Como acostumbra a suceder en las grandes ocasiones, uno recuerda dónde estaba cuando recibió la noticia. Yo estaba frente a la pantalla del ordenador. Había terminado mi apunte del día, lo tenía ya colgado en mi página web y algo debía de estar buscando en la red porque, de pronto, me crucé con el titular de El Confidencial. Se trataba de un anticipo, dado que el presidente Rajoy todavía no había comparecido ante los medios en La Moncloa, pero todo indicaba que la cosa iba en serio. Pasada la sorpresa inicial —por supuesto, la hipótesis de la abdicación llevaba mucho tiempo instalada en la opinión pública, pero no como algo inminente y menos tras la recuperación del Rey—, en lo primero en que pensé fue en la vigencia de lo que acababa de escribir. Es natural; en periodismo las opiniones duran lo que dura su razón de ser y, ante noticias como la de este lunes, pocas habrá que logren mantener el tipo. Aun así, enseguida me apercibí de que lo mío, por suerte, era también un anticipo. O, mejor dicho, podía leerse como tal. Sobra añadir que lo anticipado no era la abdicación del Rey. Pero sí, hasta cierto punto, lo que a mi juicio conviene hacer en adelante si no queremos echar por la borda lo que el reinado de Juan Carlos I ha representado para este país.

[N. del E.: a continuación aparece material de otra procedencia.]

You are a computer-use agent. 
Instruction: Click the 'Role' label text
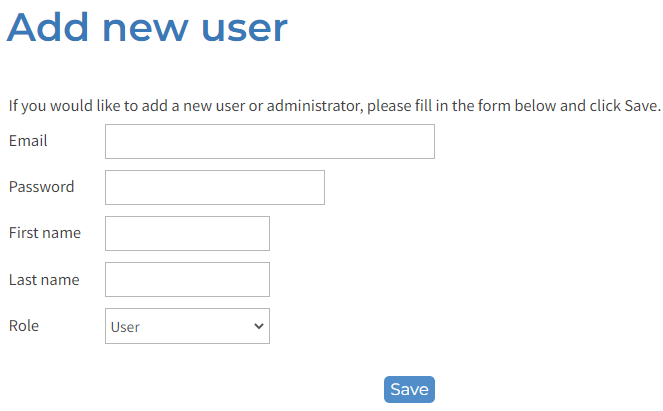tap(24, 326)
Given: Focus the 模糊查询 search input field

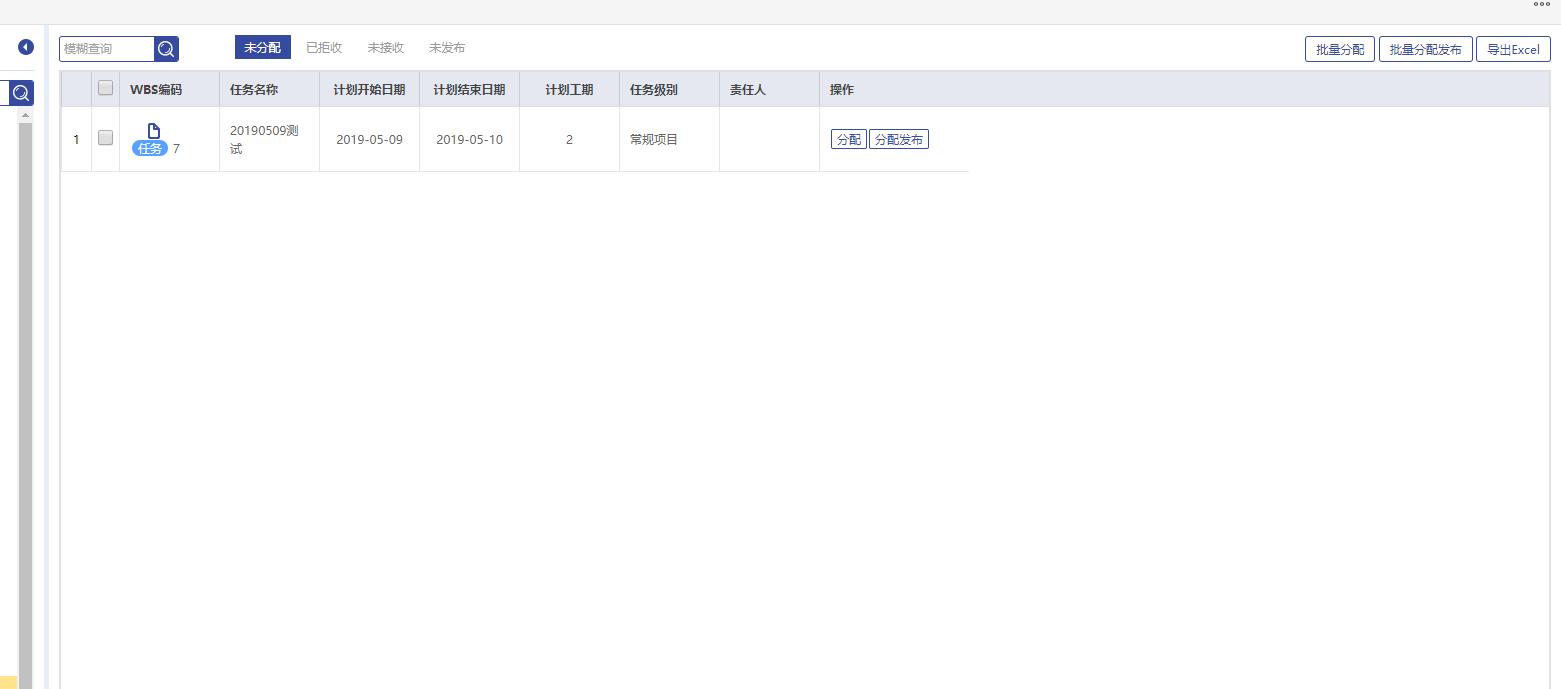Looking at the screenshot, I should coord(107,48).
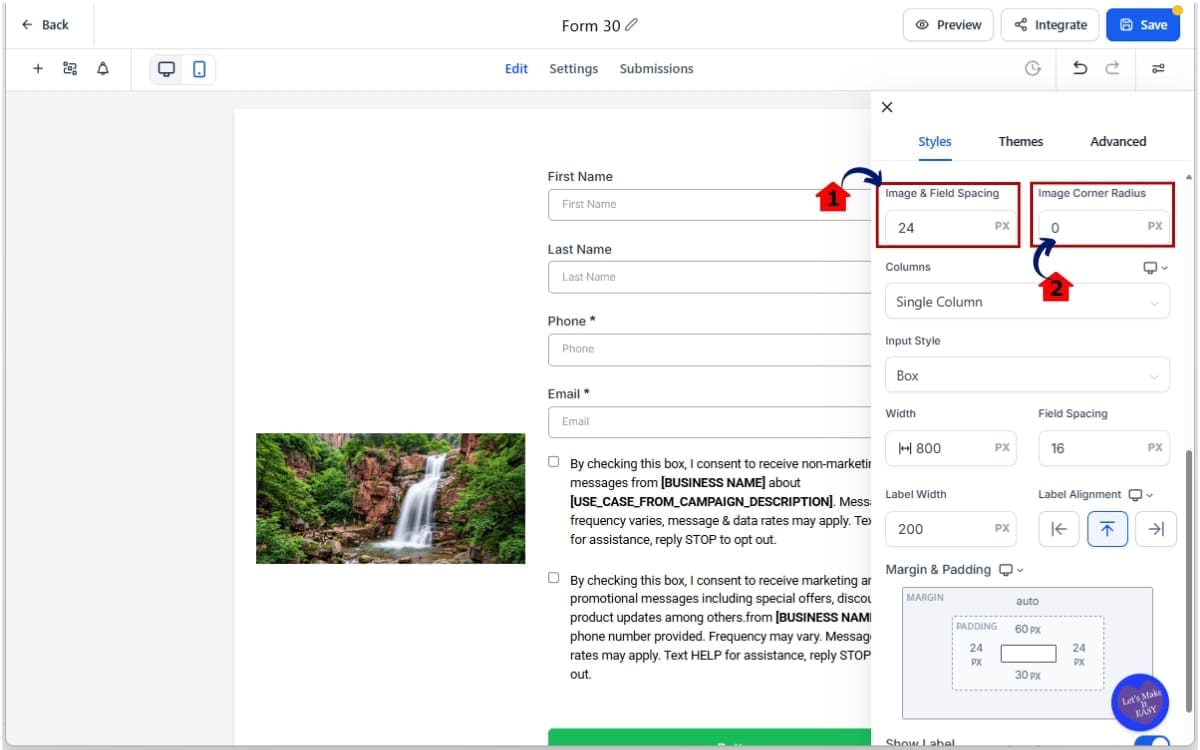The width and height of the screenshot is (1200, 750).
Task: Open notifications via the bell icon
Action: (x=101, y=68)
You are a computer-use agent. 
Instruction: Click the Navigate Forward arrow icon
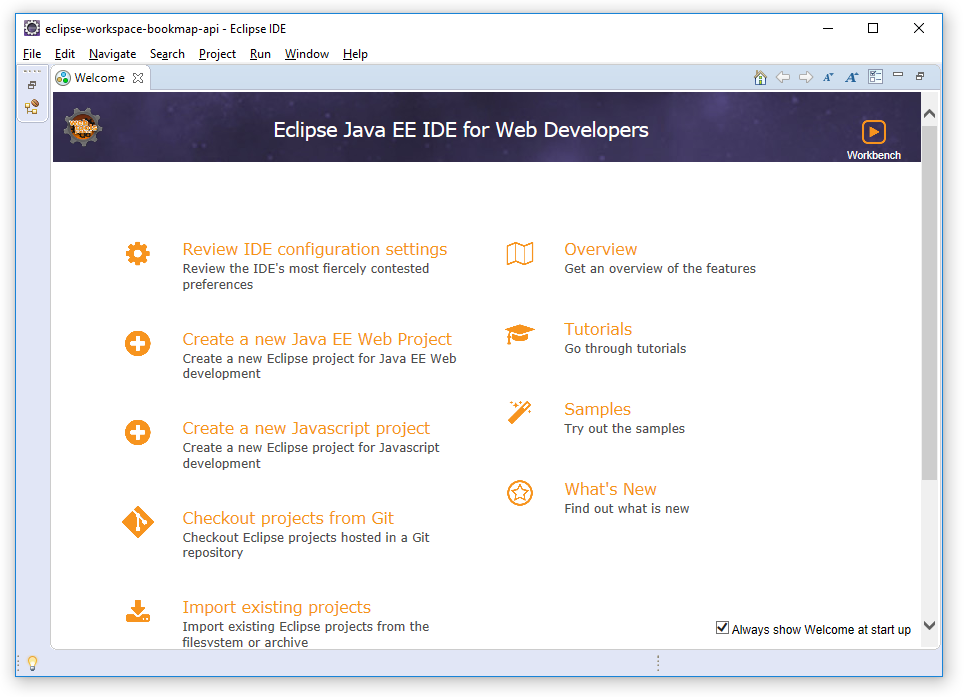click(x=806, y=78)
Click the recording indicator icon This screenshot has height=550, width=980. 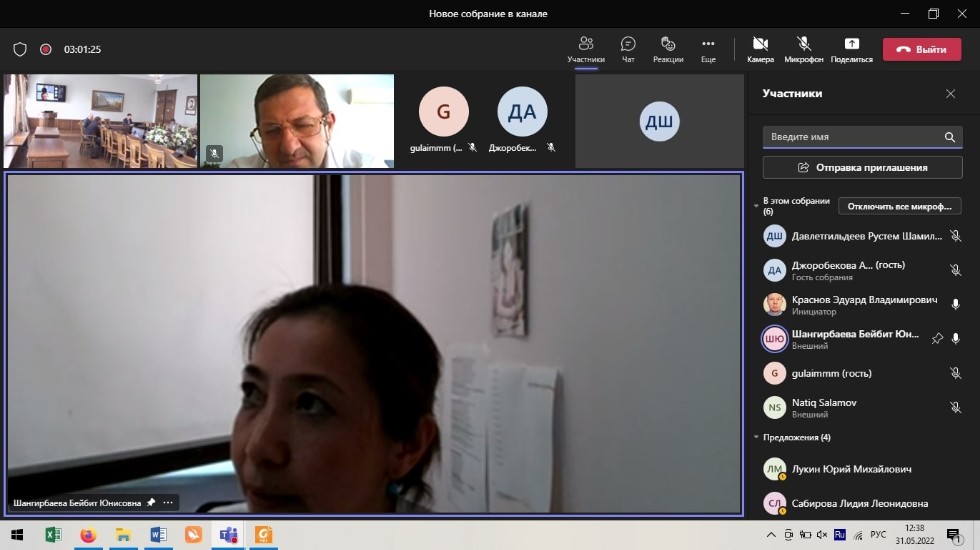(46, 49)
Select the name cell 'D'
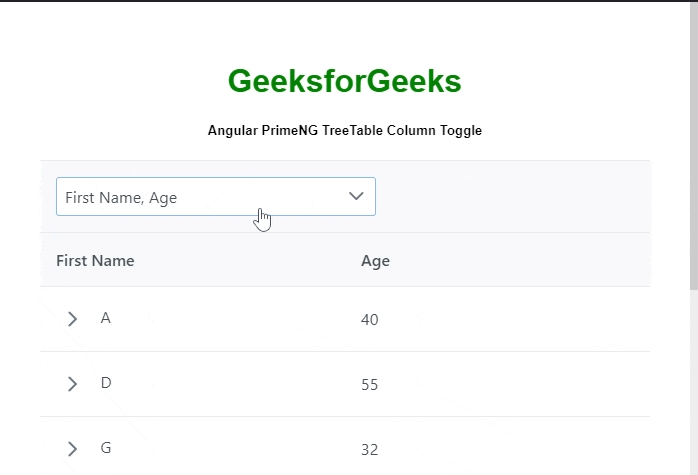This screenshot has height=475, width=698. [x=106, y=383]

Yo hablaba de unidad, de unidad ante la evidencia de que los partidarios de acabar con la España constitucional —ya rompiendo España, ya rompiendo la Constitución, ya rompiendo lo uno y lo otro— no se paraban en barras a la hora de dejar atrás sus diferencias y arremeter contra el enemigo común. Por descontado, semejante empresa unitaria debería empezar por los dos grandes partidos nacionales. ¿Pero qué puede esperarse de unas formaciones lastradas por sus múltiples y reiteradas incapacidades? El PSOE es en estos momentos una suerte de alma en pena, sin cuerpo en el que encarnarse. Y el Partido Popular, un conglomerado reticente, miedoso y acomplejado. De ahí que fijara mi atención en las otras dos únicas formaciones de ámbito nacional susceptibles de defender esa España constitucional —el caso de Vox hay que ponerlo de momento en cuarentena, hasta comprobar si tiene o no recorrido—, esto es, en UPyD y Ciutadans. La suma de sus votos en las europeas convertían una hipotética unión de ambos partidos en una más que probable tercera fuerza, sólo superada por PP y PSOE. Con el inconveniente, eso sí, de que esa unión, mil veces reclamada en distintas tribunas y ampliamente anhelada por la militancia y los votantes de ambas formaciones, sigue bloqueada por el rechazo de quienes capitanean una de las dos naves, la que lleva precisamente en su mascarón, y en posición señera, el tan preciado vocablo.

Así las cosas, no queda otro remedio que afrontar la situación presente desde la sociedad civil. Es decir, desde un amplio movimiento ciudadano que haga oír su voz y ponga todo su esfuerzo en defender España y su Constitución. No se trata de sustituir a los partidos. Se trata de hacerles ver la gravedad de la hora y la necesidad de unirse en un solo y perentorio proyecto. Lo que no debería confundirse tampoco con una suerte de encastillamiento. La Constitución puede ser reformada, claro está. Pero no porque lo soliciten socialistas en crisis, carlistas redivivos, federalistas de ocasión o terceras vías nacionalistas en busca de un destino. En los tiempos que corren, con una consulta secesionista a la vuelta de la esquina y una izquierda deseosa de liquidar el sistema y empezar a cortar cabezas —aunque sea en sueños— como en los grandes días revolucionarios del 36, lo primero que hay que preservar es la ley o, si lo prefieren, nuestra ley de leyes. Y preservar significa obedecer, respetar. De lo contrario, el país se vuelve ingobernable y acaba siendo pasto de la anarquía.

España, esta España, sigue valiendo la pena. Y si algo hay que agradecerle al Rey saliente es haberla hecho posible. Sólo faltaría que fueran ahora los propios españoles quienes, unos por acción y otros por omisión, la echaran de nuevo a perder.